Students are also working with each other and scientists across the globe on their own science projects, as with Tanya Katovich’s class in Palatine, Illinois. Katovich’s students connected to a radioactivity lab clear across the globe — a Geiger counter in Australia — to find out whether their cell phones are frying their brains. Now that’s worth learning!
2) ADDRESSING REAL-WORLD CONCERNS
Studying a subject just for the sake of knowing it is no longer a viable reason to learn. Educators are realizing that connecting curriculum to what’s important to students in their daily lives, as well as to what’s meaningful in the real world, will motivate students to want to learn more.

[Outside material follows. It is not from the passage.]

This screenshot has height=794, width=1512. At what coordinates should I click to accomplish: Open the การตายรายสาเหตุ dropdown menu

That was the case with Tanya Katovich’s class, whose students were invested in learning the outcomes of whether sleeping with their cell phones under their pillows was harming them. Similarly, challenged with the task of finding engaging ways to measure asthmatic kids’ oxygen levels, a group of students at Microsoft’s Imagine Cup contest created a mobile game that makes those annoying breathing tests more fun. The game connects the mobile phone to a spirometer, which controls Azmo, a fire-breathing dragon whose fiery breath destroys villages and castles.

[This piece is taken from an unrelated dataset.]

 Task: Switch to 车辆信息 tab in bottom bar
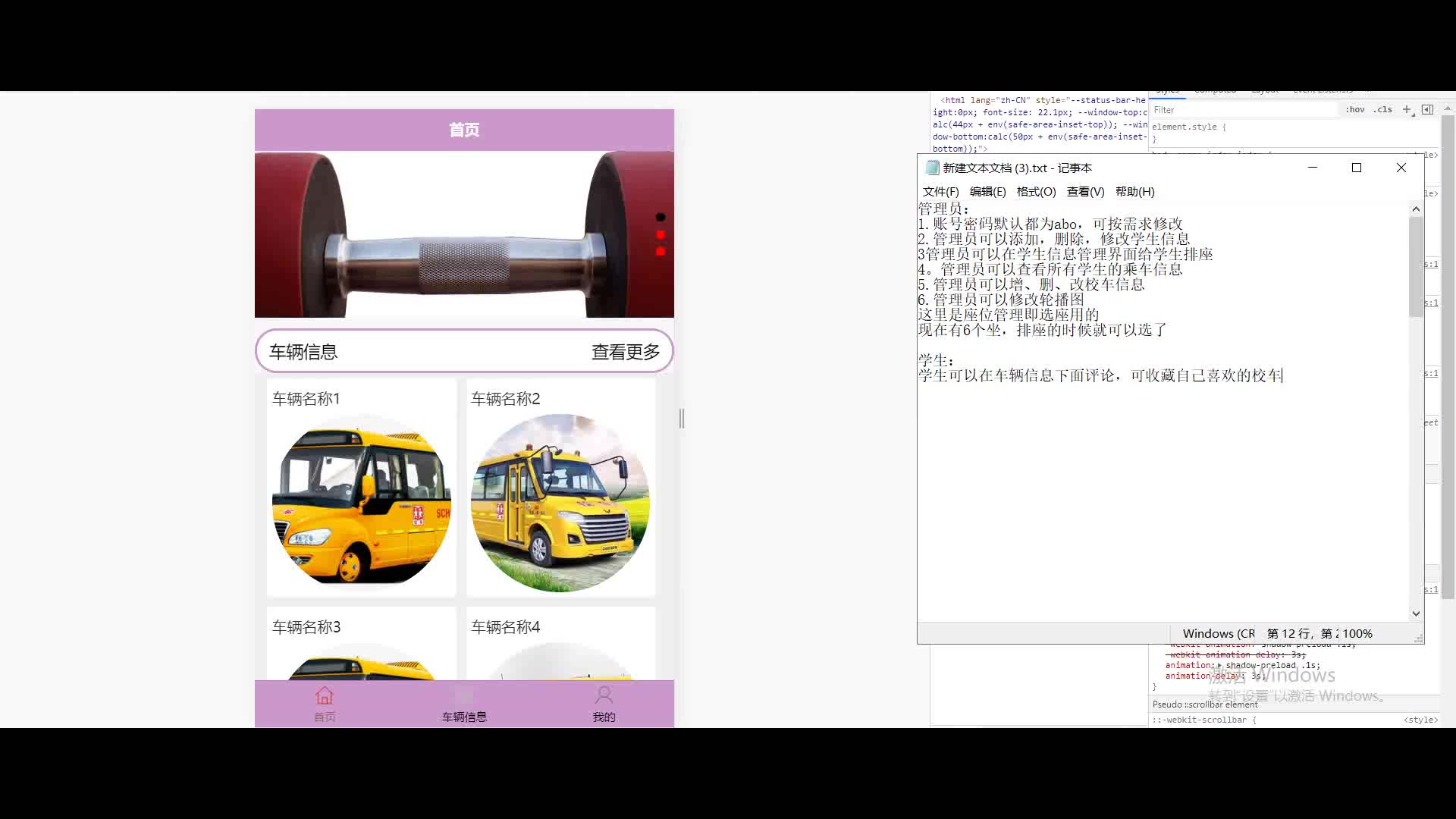coord(464,704)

Another student at the Imagine Cup created a tool designed to help visually impaired students with taking notes in class.
With access to real data and real tools available online, students are able to draw their own conclusions and create their own problem-solving devices, giving them a glimpse into the world outside the confines of school, and making them responsible, contributing citizens of the world. Today, anyone can be an engineer.
3) TEXTBOOKS, BEGONE
There will come a day when textbooks will no longer be the predominant source of learning in schools. That time is not as far off as you might think.
And it’s not just a matter of digitizing textbooks, though that’s the very first baby-step. Subjects like math, science and engineering are becoming untethered from print books and gaining new life in apps, games and websites.
Citizen science apps like Project Noah, iNaturalist and The WildLab are just a few mobile phone apps that encourage learners to gather scientific data in their surrounding environment and submit it to sites that use the information for everything from geo-tagging bird species to logging plants and animals.
Not to mention sites that teach students how to program and build robots, motion-sensor apps that teach fractions, and apps that chart the stars for astronomy buffs.
With tools like Sketchup, students can design and create anything in their imagination. With sites like Microsoft’s WorldWide Telescope and Google Earth, they can virtually explore every part of the world from their own classrooms or bedrooms.
These examples just barely scratch the surface of the types of innovations that are happening in STEM education. As technology becomes more sophisticated, so will the young minds that harness it.